Kids may feel anxiety but can not express what is it they're feeling. Instead, they may use random phrases.
Since the concept of anxiety has been brought to the limelight, people are learning to cope and heal from it. Of late, anxiety among children is also being discussed and parents are on the lookout to spot symptoms and help in managing the same. A therapist mom, Melissa - who goes on TikTok by @momtherapist - shared in an earlier video that a child may not necessarily be able to express anxiety through commonly known symptoms. Instead, they may share what they’re feeling through minimalistic dialogue and behavior. “Kids talk about anxiety in a whole lot of ways that parents don’t pick up,” she said. She then shared 15 ways kids communicate that they’re having anxiety.
As the mom kept reading the statements, it was clear that these dialogues may often be picked up as tantrums and ignored. However, it is necessary to understand the underlying cause behind the child’s behavior and words. A few statements the therapist read were, “What if…what if, what if, what if,” followed by, “I can’t sleep,” “I don’t know,” “I just want to stay with you” and so on. It may be hard for kids to differentiate between a feeling of uneasiness caused by anxiety and a genuine tummy ache and it’s up to parents to look out for connecting patterns or behaviors and understand whether their child is having anxiety.
In a follow-up video, the therapist suggested ways to manage a child’s anxiety when they express themselves through these subtle ways. The mom recommended making kids understand their feelings before trying to manage them. The mom suggested that parents teach their kids a skill called reflecting feeling. “If kids understand what they’re feeling and when they’re feeling it, then we can cope with it appropriately.” Several parents thanked the mom for her insight and even asked for more, which the mom shared in several follow-up videos. In one of the videos, the mom pointed out a much-ignored concept of over-worrying.

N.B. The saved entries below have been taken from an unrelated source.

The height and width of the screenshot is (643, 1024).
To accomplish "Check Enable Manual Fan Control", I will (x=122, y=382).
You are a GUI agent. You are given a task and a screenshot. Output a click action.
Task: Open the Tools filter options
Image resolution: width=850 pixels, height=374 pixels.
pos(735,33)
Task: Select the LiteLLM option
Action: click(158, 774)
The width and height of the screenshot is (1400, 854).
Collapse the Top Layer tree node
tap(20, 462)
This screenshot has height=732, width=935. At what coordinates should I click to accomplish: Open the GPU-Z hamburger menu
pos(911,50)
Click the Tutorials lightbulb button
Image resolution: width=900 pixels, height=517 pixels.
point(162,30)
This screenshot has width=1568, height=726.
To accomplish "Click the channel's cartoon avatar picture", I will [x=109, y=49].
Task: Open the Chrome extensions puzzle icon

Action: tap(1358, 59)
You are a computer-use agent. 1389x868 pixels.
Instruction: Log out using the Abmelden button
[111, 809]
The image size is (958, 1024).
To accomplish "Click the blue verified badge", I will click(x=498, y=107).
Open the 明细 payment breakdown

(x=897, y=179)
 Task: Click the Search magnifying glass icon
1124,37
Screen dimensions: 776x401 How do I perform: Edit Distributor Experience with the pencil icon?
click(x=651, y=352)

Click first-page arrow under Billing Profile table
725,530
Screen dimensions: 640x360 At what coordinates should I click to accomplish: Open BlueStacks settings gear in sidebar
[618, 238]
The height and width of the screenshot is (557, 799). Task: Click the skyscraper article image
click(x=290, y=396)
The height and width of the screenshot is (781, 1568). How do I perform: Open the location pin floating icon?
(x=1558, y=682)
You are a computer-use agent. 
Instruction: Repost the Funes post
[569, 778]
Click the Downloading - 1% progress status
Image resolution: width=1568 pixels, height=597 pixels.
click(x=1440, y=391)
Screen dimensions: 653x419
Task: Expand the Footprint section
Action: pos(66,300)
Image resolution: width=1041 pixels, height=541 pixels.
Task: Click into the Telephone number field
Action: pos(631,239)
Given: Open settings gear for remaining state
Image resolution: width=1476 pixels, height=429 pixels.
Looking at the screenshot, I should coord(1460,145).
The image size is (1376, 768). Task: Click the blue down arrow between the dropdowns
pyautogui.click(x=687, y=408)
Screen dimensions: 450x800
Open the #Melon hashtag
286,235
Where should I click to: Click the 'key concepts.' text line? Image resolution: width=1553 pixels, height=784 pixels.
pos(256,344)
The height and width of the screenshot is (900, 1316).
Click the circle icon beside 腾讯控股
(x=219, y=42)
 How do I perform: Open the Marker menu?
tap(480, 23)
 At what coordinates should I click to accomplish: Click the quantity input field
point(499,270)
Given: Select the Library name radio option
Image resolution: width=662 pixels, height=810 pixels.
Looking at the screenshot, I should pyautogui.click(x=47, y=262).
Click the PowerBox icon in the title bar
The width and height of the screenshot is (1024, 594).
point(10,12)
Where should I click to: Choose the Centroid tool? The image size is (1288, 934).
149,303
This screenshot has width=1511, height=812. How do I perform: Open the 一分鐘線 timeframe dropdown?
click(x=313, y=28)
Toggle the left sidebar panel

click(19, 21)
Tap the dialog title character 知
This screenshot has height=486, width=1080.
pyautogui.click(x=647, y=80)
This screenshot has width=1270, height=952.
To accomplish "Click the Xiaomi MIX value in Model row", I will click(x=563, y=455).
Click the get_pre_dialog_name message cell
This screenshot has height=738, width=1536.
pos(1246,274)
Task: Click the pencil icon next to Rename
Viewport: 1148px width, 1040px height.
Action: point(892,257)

"The brain gets good at things that it does a lot," the mom said. She then explained that worrying a lot can lead to the brain adopting the worrying methodology for everything, thus making it a negative habit. She then suggested that kids spend less time worrying to dismiss anxiety caused by over-worrying. "We're just going to help them spend a little less time on their worries," the therapist added. Firstly, the mom mentioned the need to keep a worry-timer. She suggested that 10 to 15 minutes is enough, where parents listen to their child's worries during this time. "We're not going to solve problems or offer solutions. We're just going to listen," the mom said.
The mom further suggested keeping a "worry time" that suits both the parent and the child so that the child's feelings are validated. She also pointed out saving all the worries for the worry time. "I wonder if we can save that worry time" is one of the phrases she recommended using when one's child begins to worry. "Help your kid distract their brain by doing something fun or enjoyable," the mom added.